Update on the Situation in Turkey
N°241, May 21, 2002
 

· BANNING HADEP "WILL BE A SERIOUS SETBACK FOR RELATIONS
BETWEEN  E.U. AND  TURKEY" WARNS  E.U. DELEGATION. A delegation of
seven members of the E.U., led by Joost Lagendijk of Holland, visited
Turkey on 9 May for three days to examine the situation of the People's
Democratic Party (HADEP).  At a Press Conference on 10 May, Joost Lagendijk
stated "If  HADEP were closed down, it would be a serious setback to
relations between the E.U. and Turkey".

HADEP is threatened with a banning order for "organic links" with the
Kurdistan Workers' Party (PKK) recently added to the European Union's list
of terrorist organisations. Mr. Lagendijk stressed that the Turkish
authorities have not been able to supply the delegation with any "concrete
evidence" of any link between that party and the PKK. "Our conclusion is
that HADEP is an independent political party that defends the interests and
rights of the Kurds by non-violent means" he declared.

The Dutch M.P. pressed the Turkish Authorities to abstain from all and any
action against legal Kurdish groups following the E.U.'s acceptance of the
PKK as a terrorist organisation. "We are insisting to the Turkish
authorities that they avoid taking advantage of our inclusion of the PKK on
the list of terrorist organisation to repress legal organisations and
parties of Kurdish origin" he stressed.
 

·  PARLIAMENT ENACTS  LAW THAT VIOLATES EU STANDARDS,
IGNORES KURDS AND OUTLAWS  "ATTACKS ON NATION'S MORALE".
On 15 May, the Turkish Parliament adopted a very controversial
Bill introducing penalties for propagating false information over the
Internet and increasing the penalties for breaches of the existing
legislation covering radio and television. Widely opposed in Turkey,
particularly by the Turkish President, by half of Parliament, the
journalists' professional organisations as well as the local media and
ONGs, who denounce the law's encouragement of monopoly and its serious
violations of freedom of the press, the Bill was adopted after a ten hour
long stormy debate in the course of which government and opposition M.P.s
almost came to blows. If the 292 M.P.s present (out of 550), 202 voted in
favour, 87 against and 4 abstained.

Supplied material:
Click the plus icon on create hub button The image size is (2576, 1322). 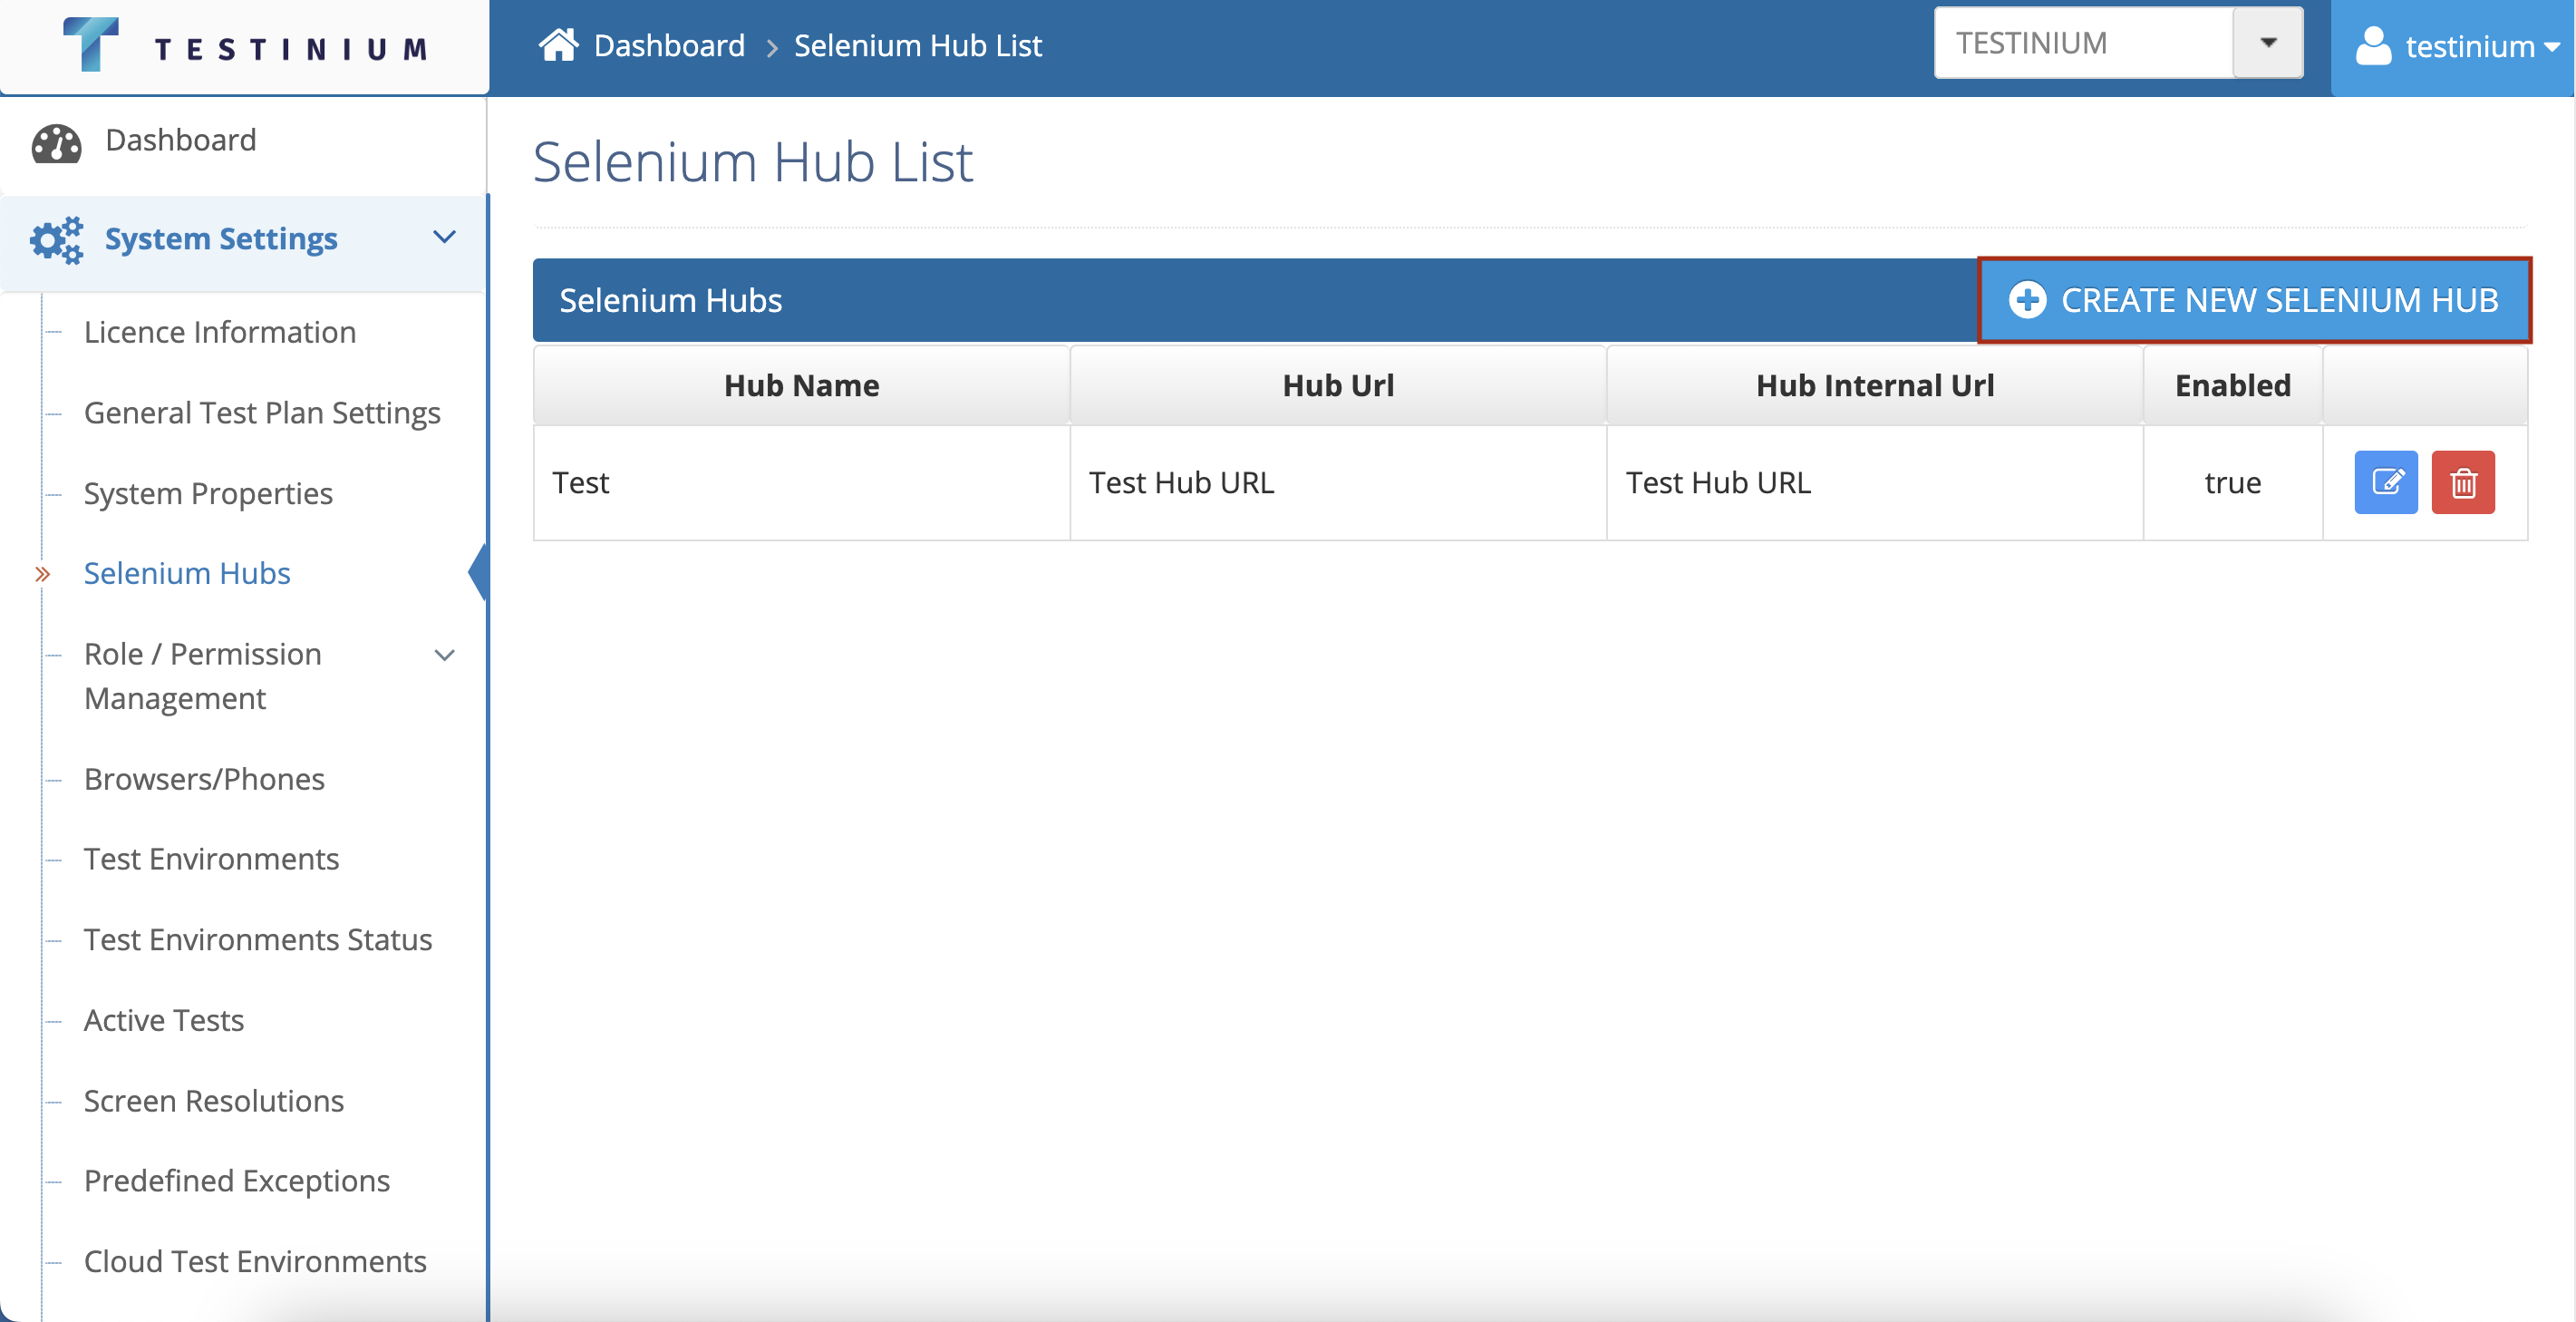click(2027, 300)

Exercise description: Copy out the passage of the Turkey update from "On 15 May, the" to "and 4 abstained.".

Expected answer:
On 15 May, the Turkish Parliament adopted a very controversial
Bill introducing penalties for propagating false information over the
Internet and increasing the penalties for breaches of the existing
legislation covering radio and television. Widely opposed in Turkey,
particularly by the Turkish President, by half of Parliament, the
journalists' professional organisations as well as the local media and
ONGs, who denounce the law's encouragement of monopoly and its serious
violations of freedom of the press, the Bill was adopted after a ten hour
long stormy debate in the course of which government and opposition M.P.s
almost came to blows. If the 292 M.P.s present (out of 550), 202 voted in
favour, 87 against and 4 abstained.